Friendship, Respect and the Power of Choicesby: Esther Tarkieltaub MA. Ed
The students of Rabbi Akiva died during the period of Sefirah because they did not conduct themselves with respect for one another. After the passing of the first students, the remaining students did not begin treating each other with the respect they deserved. Because of their failure to give respect, the students were not only punished, but they missed an opportunity to do “teshuva” – or repent – for this failing. At this important time of year, it is critical that we evaluate the relationship between friendship and respect.
It is my strong personal belief that during the period of Sefirah, we as parents and educators need to instill in our students love for one another and teach them the importance of recognizing and respecting each other’s differences. No matter how difficult or challenging a child may seem, every child deserves respect from family, teachers and peers. “Be friendly, not mean!” should be a motto in our homes and schools. I believe it goes without saying that we need firmly implemented zero-tolerance policies for bullying and hurtful exclusion as their effects on a child can be horrific.
As an educator, I feel it is worth relating a story about the power of showing care and respect for another child.
At a fundraising dinner for a school that serves children with learning disabilities, the father of one student delivered a speech that would never be forgotten by all who attended. After extolling the school and its dedicated staff, he posed a question:
“When not interfered with by outside influences, everything nature does is done with perfection. Yet my son, Shay, cannot learn things as other children do. He cannot understand things as other children do. Where is the natural order of things in my son?”

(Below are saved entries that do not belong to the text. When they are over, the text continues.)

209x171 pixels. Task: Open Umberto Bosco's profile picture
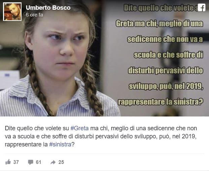(12, 12)
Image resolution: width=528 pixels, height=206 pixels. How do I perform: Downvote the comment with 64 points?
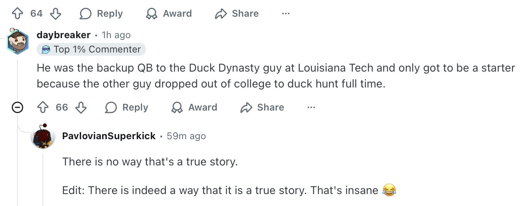[55, 14]
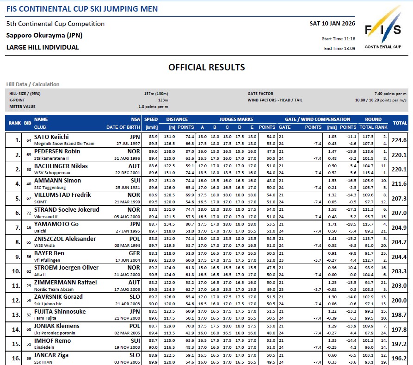Viewport: 413px width, 365px height.
Task: Click the TOTAL column header
Action: click(400, 123)
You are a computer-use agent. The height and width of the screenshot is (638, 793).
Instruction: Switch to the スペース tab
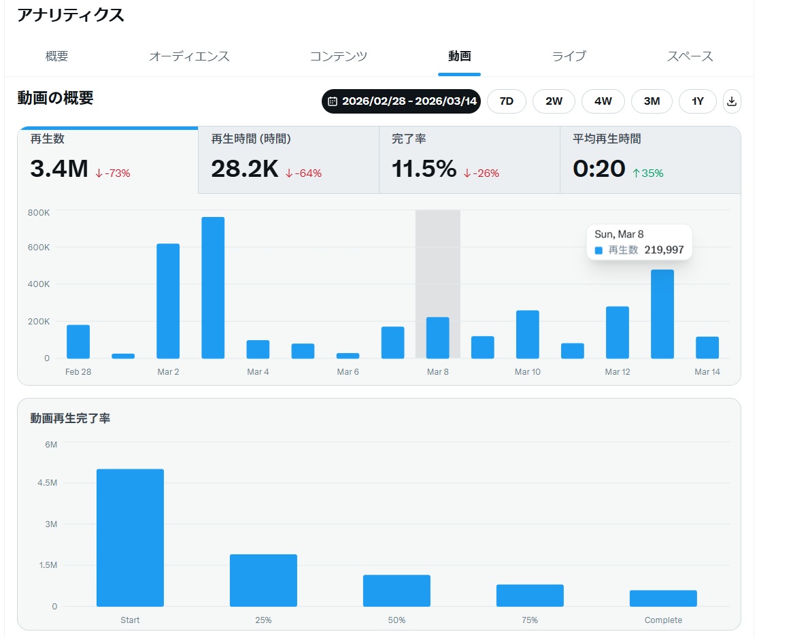(690, 56)
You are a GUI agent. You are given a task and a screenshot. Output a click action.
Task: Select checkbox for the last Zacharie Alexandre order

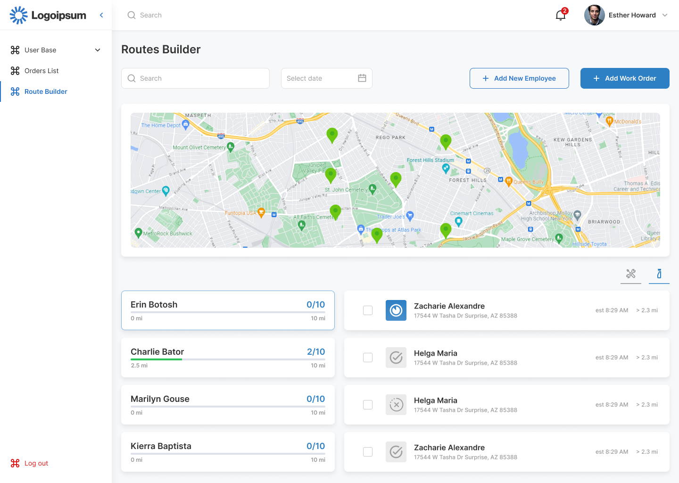pyautogui.click(x=368, y=452)
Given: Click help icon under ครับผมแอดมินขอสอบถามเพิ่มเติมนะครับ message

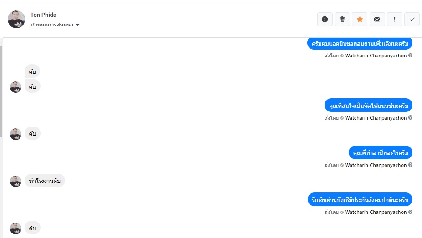Looking at the screenshot, I should pos(410,56).
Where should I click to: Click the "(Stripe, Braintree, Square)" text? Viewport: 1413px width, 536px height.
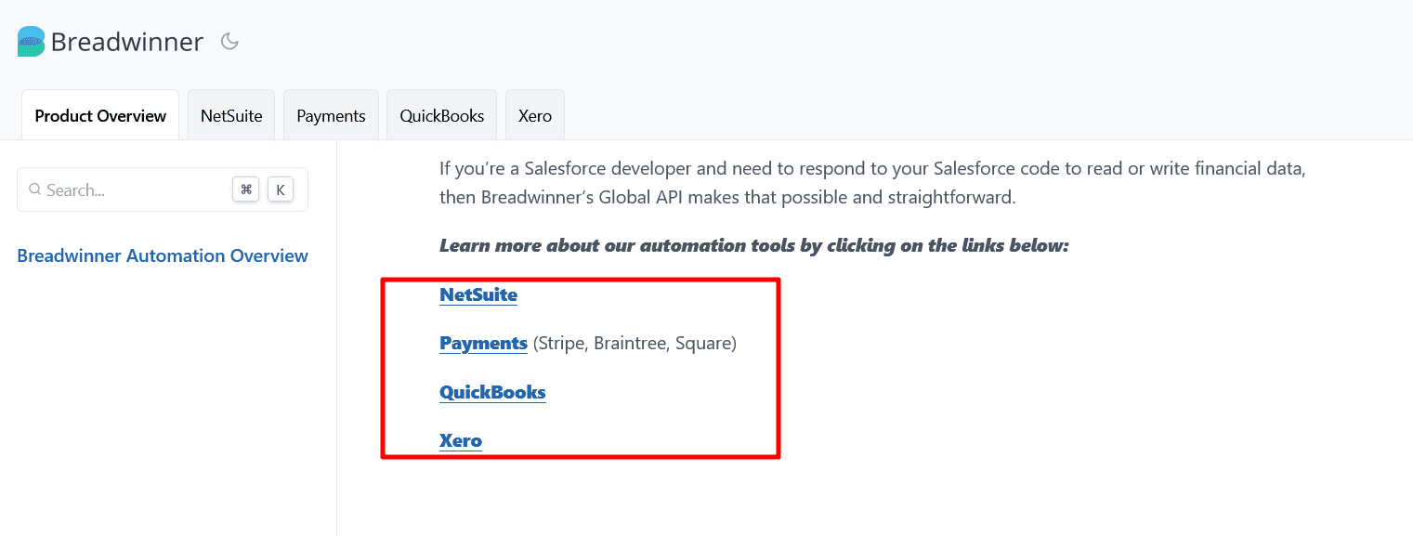pyautogui.click(x=635, y=343)
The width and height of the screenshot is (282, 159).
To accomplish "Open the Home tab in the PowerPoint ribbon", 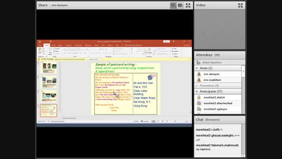I will click(47, 45).
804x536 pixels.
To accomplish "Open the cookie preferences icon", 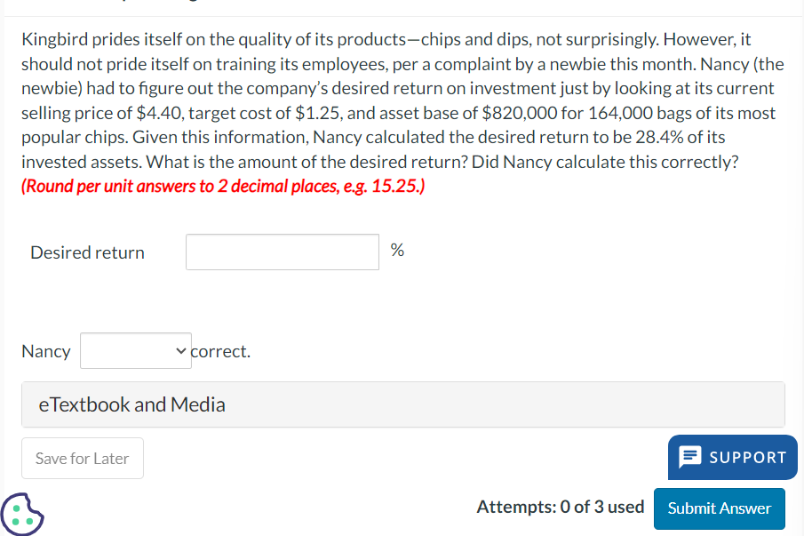I will point(21,514).
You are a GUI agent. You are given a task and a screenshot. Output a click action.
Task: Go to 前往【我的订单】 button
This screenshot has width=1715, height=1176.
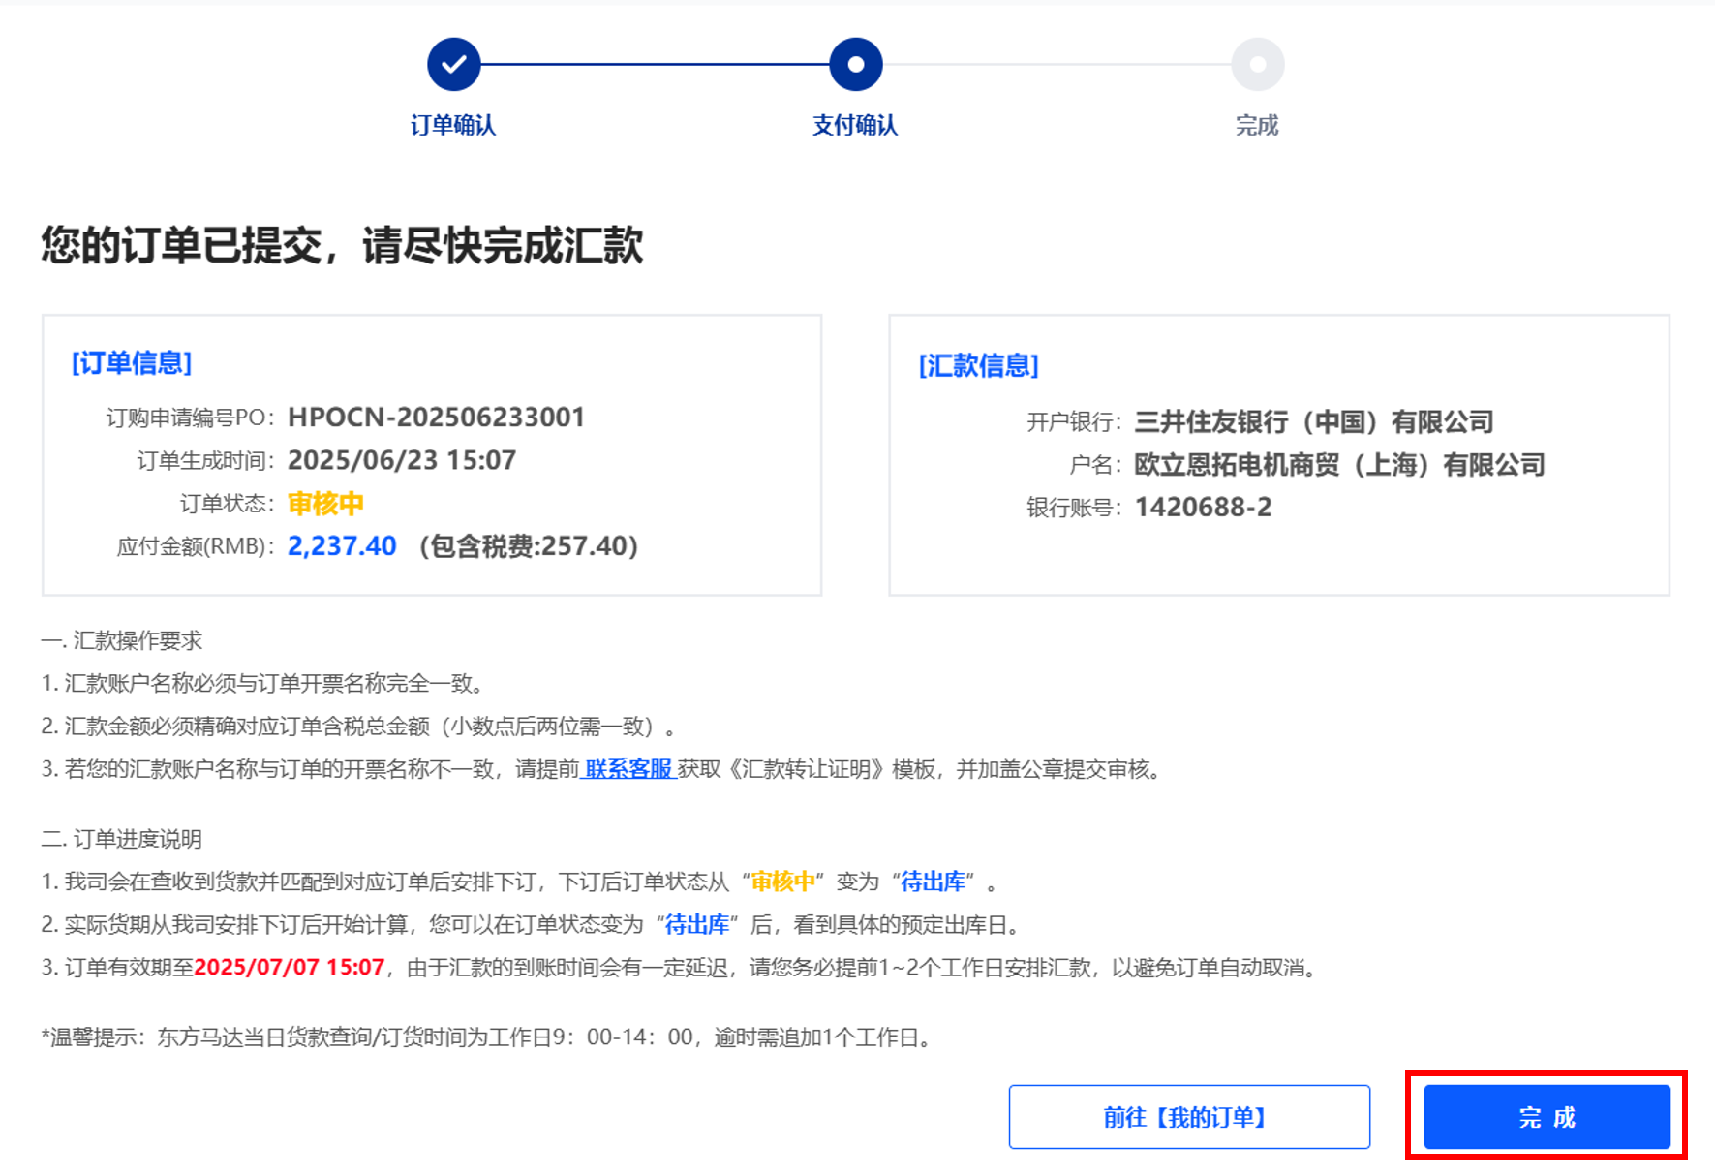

The audience was stilled by the query.
The father continued…
“I believe that when a child like Shay who is mentally and physically disabled comes into the world, an opportunity to realize true human nature presents itself, and it comes in the way other people treat that child.’
Then he told the following story:
“Shay and I had walked past a park where some boys Shay knew were playing baseball. Shay asked, ‘Do you think they’ll let me play?’ I knew that most of the boys would not want someone like Shay on their team, but as a father I also understood that if my son were allowed to play, it would give him a much-needed sense of belonging and some confidence to be accepted by others in spite of his handicaps.
Not expecting much, I approached one of the boys on the field and asked if Shay could play. The boy looked around for guidance and said, ‘We’re losing by six runs and the game is in the eighth inning. I guess he can be on our team and we’ll try to put him in to bat in the ninth inning….’
Shay struggled over to the team’s bench and, with a broad smile, put on a team shirt. I watched with a small tear in my eye and warmth in my heart. The boys saw my joy at my son being accepted. In the bottom of the eighth inning, Shay’s team scored a few runs but was still behind by three.
In the top of the ninth inning, Shay put on a glove and played in the right field. Even though no hits came his way, he was obviously ecstatic just to be in the game and on the field, grinning from ear to ear as I waved to him from the stands.
In the bottom of the ninth inning, Shay’s team scored again.
Now, with two outs and the bases loaded, the potential winning run was on base and Shay was scheduled to be next at bat.
At this juncture, would they let Shay bat and give away their chance to win the game?
Surprisingly, Shay was given the bat. Everyone knew that a hit was all but impossible because Shay didn’t even know how to hold the bat properly, much less connect with the ball.
However, as Shay stepped up to the plate, the pitcher recognized that the other team was putting winning aside for this moment in Shay’s life. He moved in a few steps to lob the ball in softly so Shay could at least make contact.
The first pitch came and Shay swung clumsily and missed.
The pitcher again took a few steps forward to toss the ball softly towards Shay. As the pitch came in, Shay swung at the ball and hit a slow ground ball right back to the pitcher.
The game would now be over. The pitcher picked up the soft grounder and could have easily thrown the ball to the first baseman.
Shay would have been out and that would have been the end of the game.
Instead, the pitcher threw the ball right over the first baseman’s head, out of reach of all his team mates.
Everyone from the stands and both teams started yelling, ‘Shay, run to first! Run to first!’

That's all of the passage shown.